Hello Everyone,
Today, I want to do a bit of time travelling back to the last couple of years of the 18th century and the first edition of Coleridge and Wordsworth’s collaborative Lyrical Ballads, With a Few Other Poems. This was closely followed by Wordsworth’s own edition of the Lyrical Ballads, adding more of his poems and his famous Preface which set out the poetic principle that ‘all good poetry is the spontaneous overflow of powerful feelings’ experienced by someone ‘possessed of more than usual organic sensibility’ whose deep contemplations of those raw emotions ‘recollected in tranquility,’ will embue the subject with such ‘beauty and dignity’ that it will attain a universal significance.
Yes, Wordsworth had high expectations of a poet and a poet’s role in capturing the true nature of the life of ordinary people, transforming it to the profound truths of human existence. His short statements reflecting on the role of a poet succinctly pronounce his high-flown ideas of the new poet of the new century. ‘Poetry is the image of man and nature,’ he declares, and we need look no further than his extraordinary autobiography in poetic form to see the clarity and power of his observations of human nature and the natural world that he enjoyed from his boyhood and which had such a seminal effect on his poetry.
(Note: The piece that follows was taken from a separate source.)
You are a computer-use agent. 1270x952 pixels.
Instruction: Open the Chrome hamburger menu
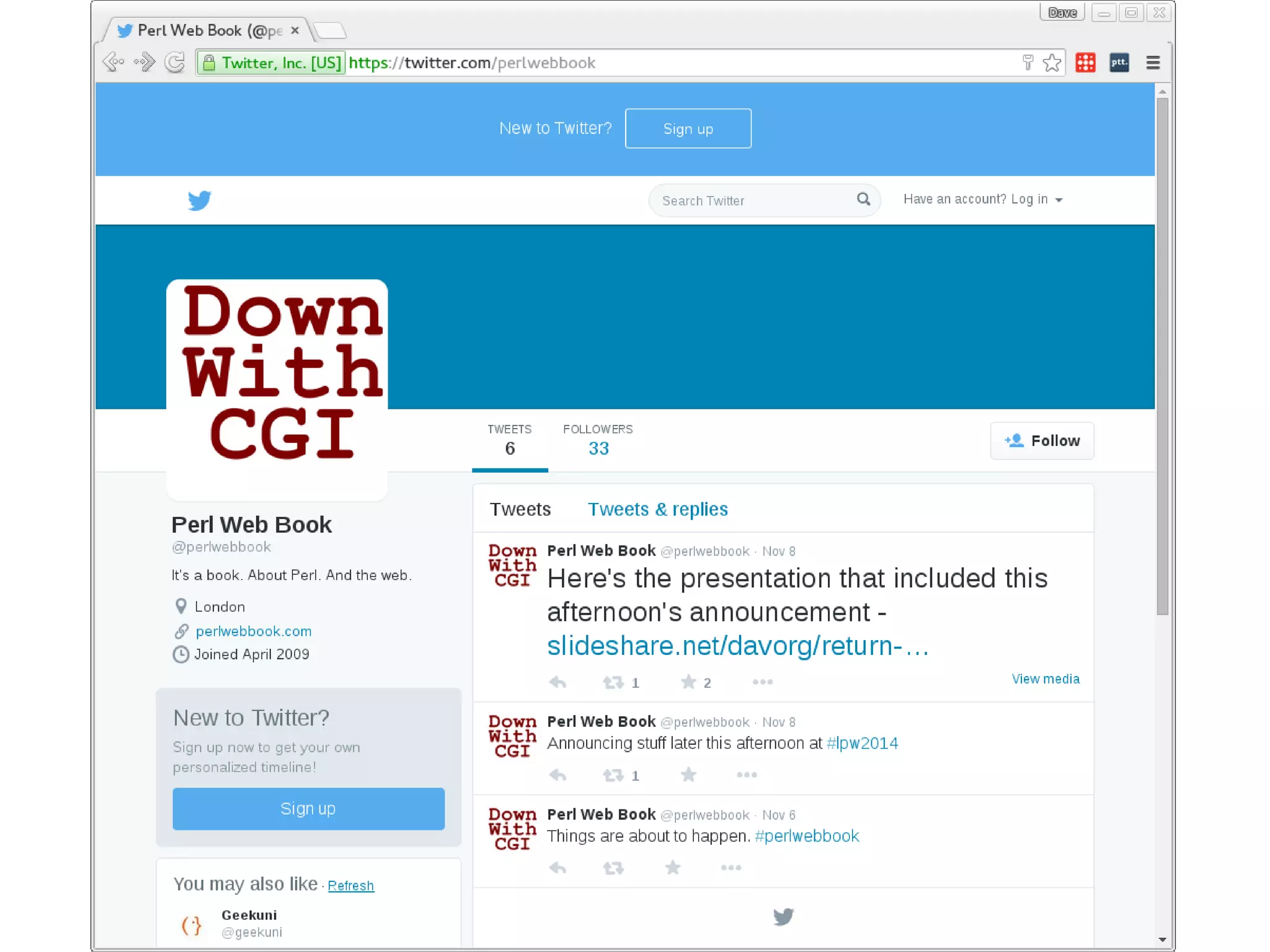[x=1153, y=63]
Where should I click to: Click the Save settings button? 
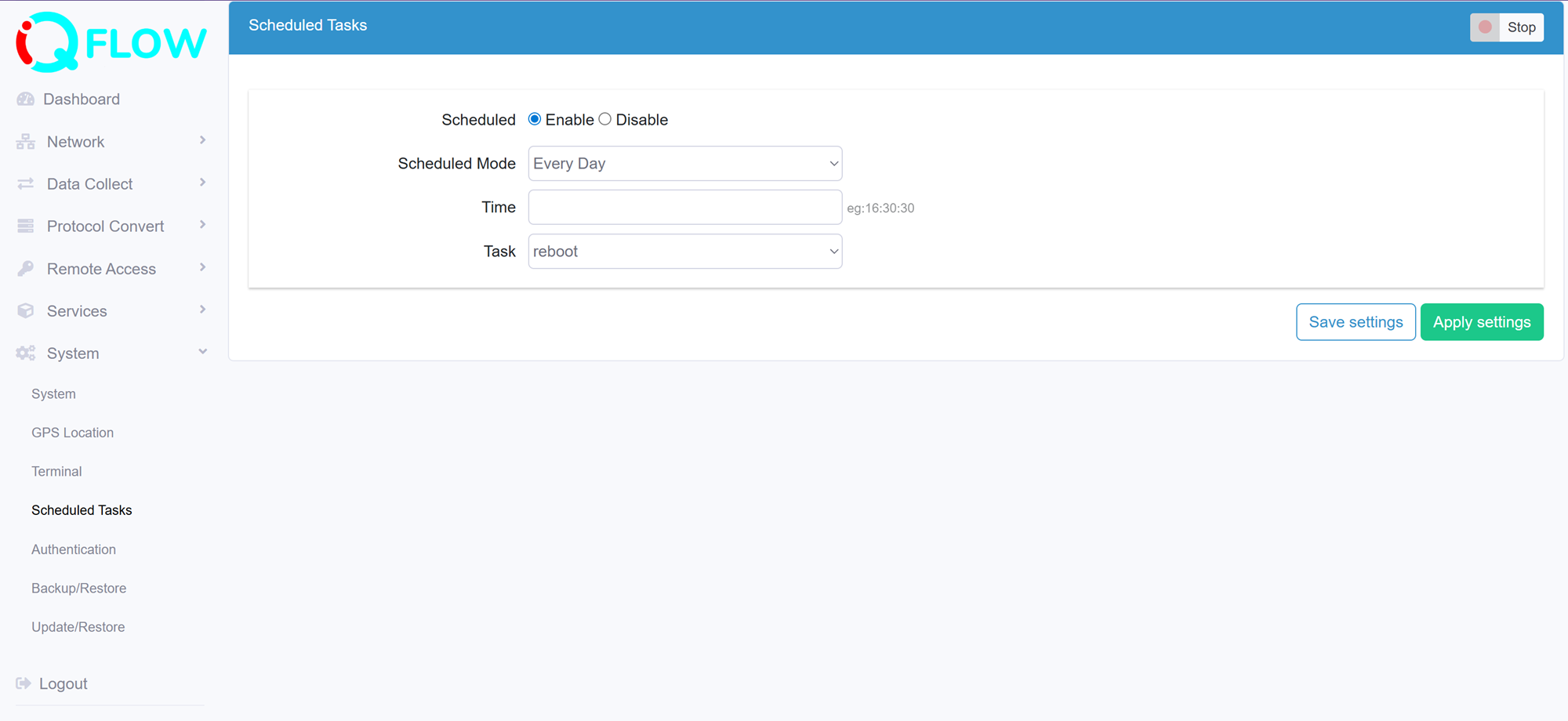(1356, 321)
Moreover, he states, without any sense of hyperbole or vanity, ‘Poetry is the breath and finer spirit of all knowledge’ . . . and ‘is as immortal as the heart.’ Wordsworth both acknowledged the importance of crafting the raw materials and emotions of experience and extolled the virtue of the poet who ‘rejoices in the presence of truth as our visible friend and hourly companion.’
It is breath-taking to look back at Wordsworth’s treatise on poetry and the poet’s role. Though we live in a different world today, Wordsworth has encapsulated the essence of the poet’s character and purpose in a way that has not been superseded. I commend it to all the poets reading this.
May all of us who work at mastering the art of poetry catch at least a glimple of such poetic grandeur in our earnest efforts.